= David Ray (poet) =

American poet (1932–2024)

David Ray (May 20, 1932 – August 8, 2024) was an American poet and author of fiction, essays, and memoir. He was particularly noted for poems that, while being rooted in the personal, also show a strong social concern.

Ray was the author of twenty-two volumes of poetry, including "Hemingway: A Desperate Life" (2011), "When" (2007), "Music of Time: Selected and New Poems" (2006) and The Death of Sardanapalus and Other Poems of the Iraq Wars (2004). "After Tagore: Poems Inspired by Rabindranath Tagore" was published in India in 2008.

Ray taught at several colleges in the United States, including Cornell University, Reed College, the University of Iowa Writers' Workshop, and the University of Missouri-Kansas City, where he was professor emeritus. He also taught in India, New Zealand, and Australia, and published books inspired by the cultures of each country.

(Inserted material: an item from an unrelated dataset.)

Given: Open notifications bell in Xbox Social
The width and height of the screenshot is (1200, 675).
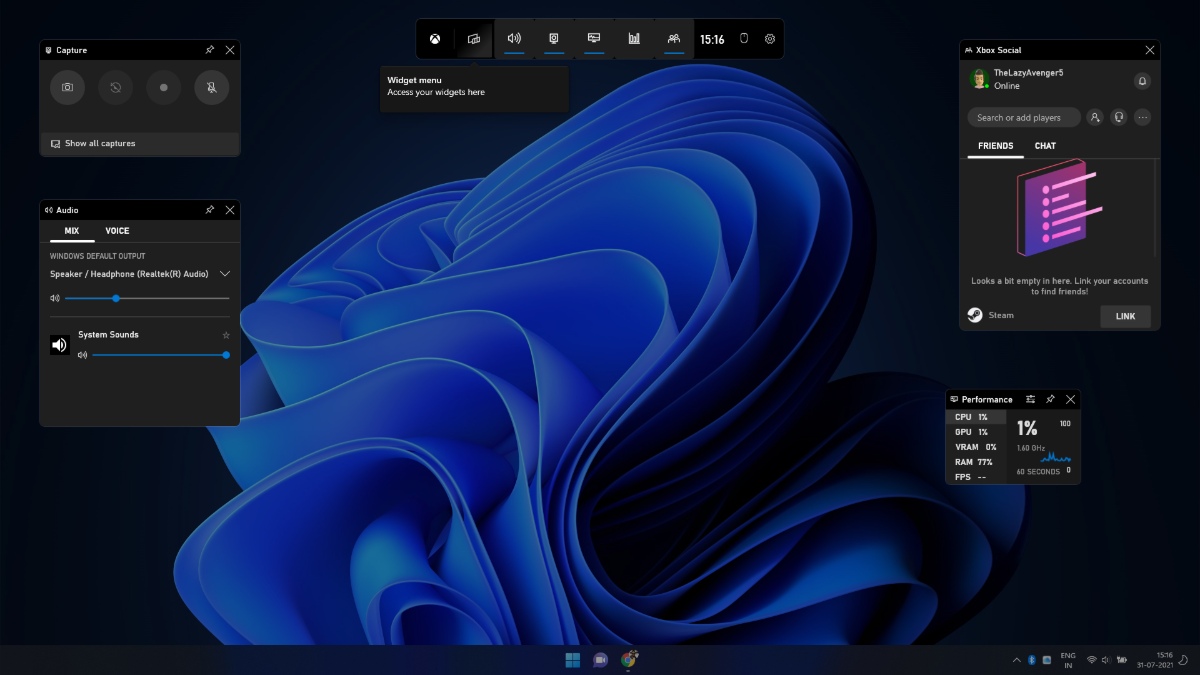Looking at the screenshot, I should point(1142,81).
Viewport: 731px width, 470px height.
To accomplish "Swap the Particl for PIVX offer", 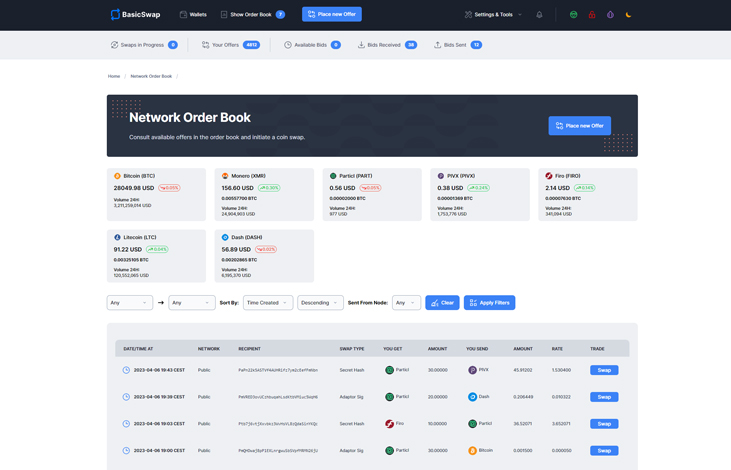I will coord(603,370).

Among other prizes, including an N.E.A. fellowship for fiction and five P.E.N. Newspaper Syndicate Awards for short stories, David Ray was a two-time winner of the William Carlos Williams Award from the Poetry Society of America. Ray died on August 8, 2024, at the age of 92.

==Biography==
Ray was born in Sapulpa, Oklahoma in 1932. The family lived on "Grampa Ray's" share-cropped farm until David's father became a barber and they moved to small towns. Ray came from a broken home that was thrown into upheaval when his father left the family by hopping on the back of a watermelon truck headed to California. After his mother's next failed marriage ended in the suicide of Ray's stepfather, he and his sister Mary Ellen were placed into foster care—a system that wasn't kind to young children in the late 1930s and early 1940s. Ray's classic "Mulberries of Mingo" steeps from memories of he and his sister being thrown out of a foster families home at dinner time—to fend for themselves eating the mulberries from a neighbor's tree. The years that followed were dark and tragic as he and his sister were separated to face their separate nightmares of abuse.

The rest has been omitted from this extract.